09 septiembre 2015

Tonos de voz, tonos de silencio

Nunca entendí, cuando era muy niño, que los adultos usaran un tono distinto para dirigirse a mí que al resto de personas. Lejos de querer ser mayor, me aterraba, con esas voces chillonas y frases inconexas. “¡Mirad quiéeeen vieeeeneee!” (pues yo, no sé a qué tanto misterio) “¡Qué te como!” “¡Qué mono!” Personalmente no me gustaba ese tono como si fuera tontito pero bueno, era un niño raro supongo.
A medida que vas creciendo van apareciendo las frases instructivas  “Hasta que no lo rompas no te vas a quedar tranquilo” (se acabó la diversión)  Pero no nos metamos con los progenitores que bastante mérito tienen. Cuando perdías algo, venía tu madre de inmediato con un “Como vaya yo y lo encuentre…” ¡Y lo encontraba al segundo! “Bébete el zumo antes de que se le vayan las vitaminas” (siempre me fascinó a dónde se podían ir)
Una vez excluidas las madres y su afán educativo, nos encontrábamos con otros tonos de voz en la adolescencia. Excluyo el incomprensible “¡Aaahhh! de una adolescente (mano en pelo) en pleno concierto ante una figura de la música que seguramente se cree el más especial de los especiales.
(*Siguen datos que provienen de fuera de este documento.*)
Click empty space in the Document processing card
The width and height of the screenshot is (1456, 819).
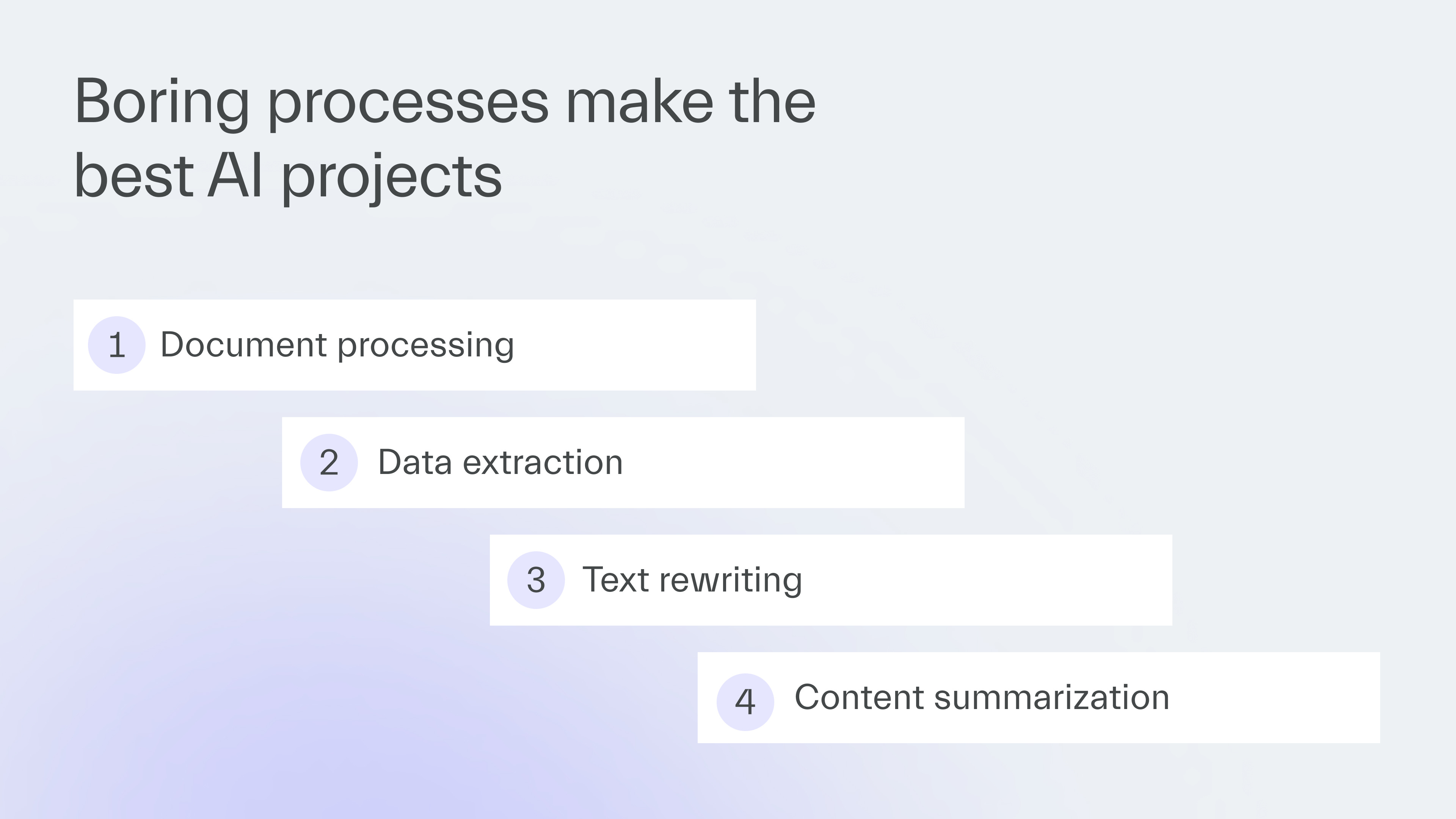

Nuestra voz no solo tendía a cambiar sino que también tendía a imitar y eso continuaba de adultos. Pude observar trabajando en una fábrica a un chaval que, cuando se dirigía a mí, ponía un tono de voz calmado y afable hablando de temas que le interesaban pero… cuando se dirigía al grupo a la hora del bocata… ¡Qué transformación! El tono cambiaba a vaquero de tres al cuarto que se iba a batir en duelo con el más rápido de la ciudad; y a su vez aparecían tres tacos por frase al cuadrado. Más tarde me di cuenta que es más común en hombres que en mujeres este fingir una voz que no es la tuya. Creo que tiene que ver algo con la evolución de los chimpancés macho y con reafirmarse  pero… ¿Si necesitas reafirmarte no quiere decir que no estás a gusto contigo mismo?
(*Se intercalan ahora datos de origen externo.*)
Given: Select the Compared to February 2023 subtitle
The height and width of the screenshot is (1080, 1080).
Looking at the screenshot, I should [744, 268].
Continuamos con los tonos. En un centro de ancianos donde estuve trabajando pude comprobar un tono de voz que era calcado al de cuando era niño. Algunas auxiliares y cuidadores se dirigían a los ancianos con ese tono de cuando yo era un chiquillo. “¿Qué ánimo nos trae hoy el señor Juliaaaaan?” Algunos mayores, supongo que igual de raros que yo, ponían cara de “¿Por qué me habla como si fuera tonto?” mientras hacían un gesto de resignación.
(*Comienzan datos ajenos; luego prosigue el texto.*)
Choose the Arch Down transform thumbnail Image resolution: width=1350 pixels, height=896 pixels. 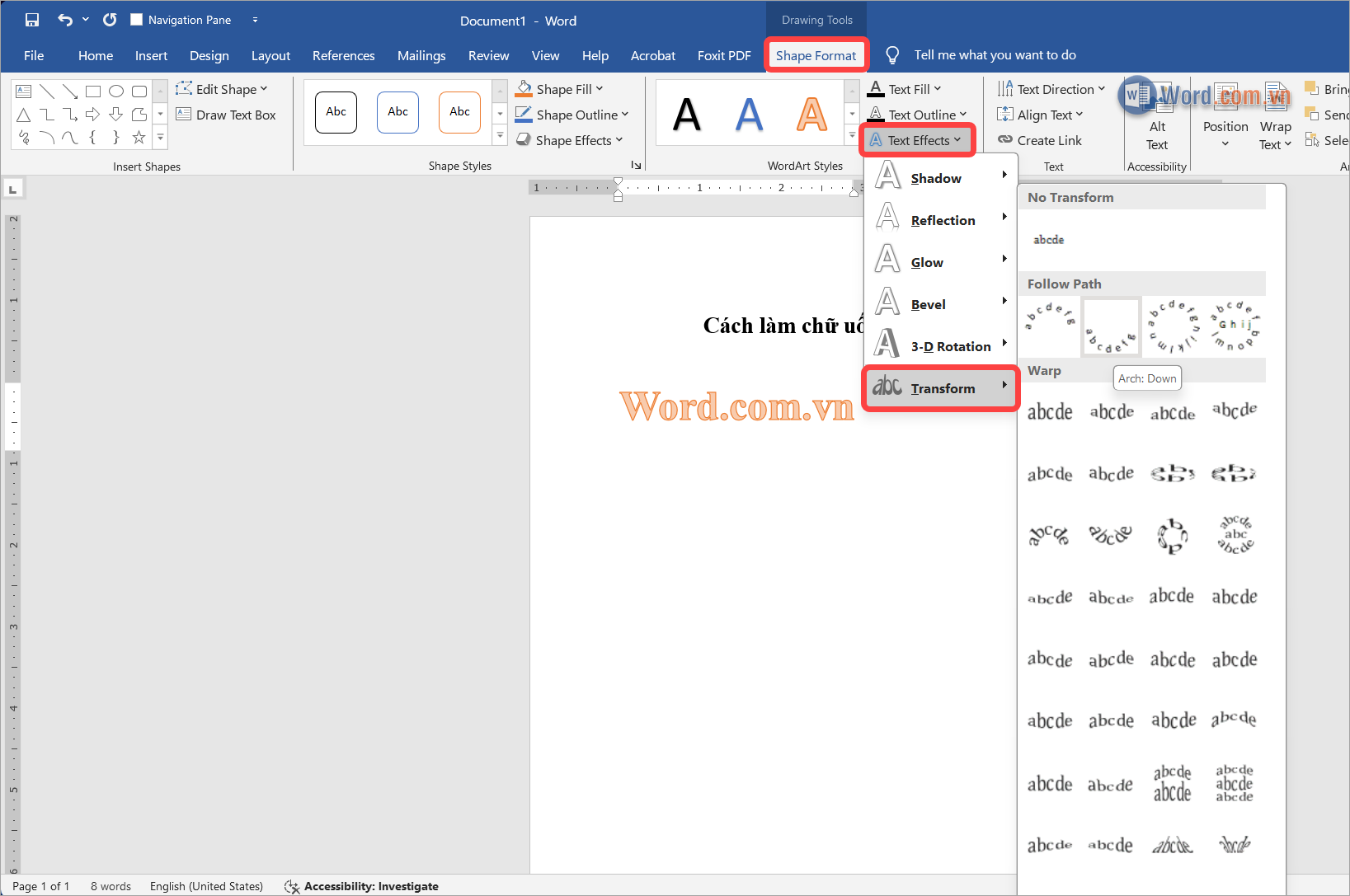pos(1111,326)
Hay muchos más tonos de voz ligados al comportamiento social y sobre todo al ánimo. Pero me quedo con ese tono inconfundible del silencio. Esas miradas que en un segundo te cuentan dos volúmenes de la odisea, esa ojeada que indica el momento de salir corriendo o esa otra que indica que entre nosotros no hay espacio ni tiempo.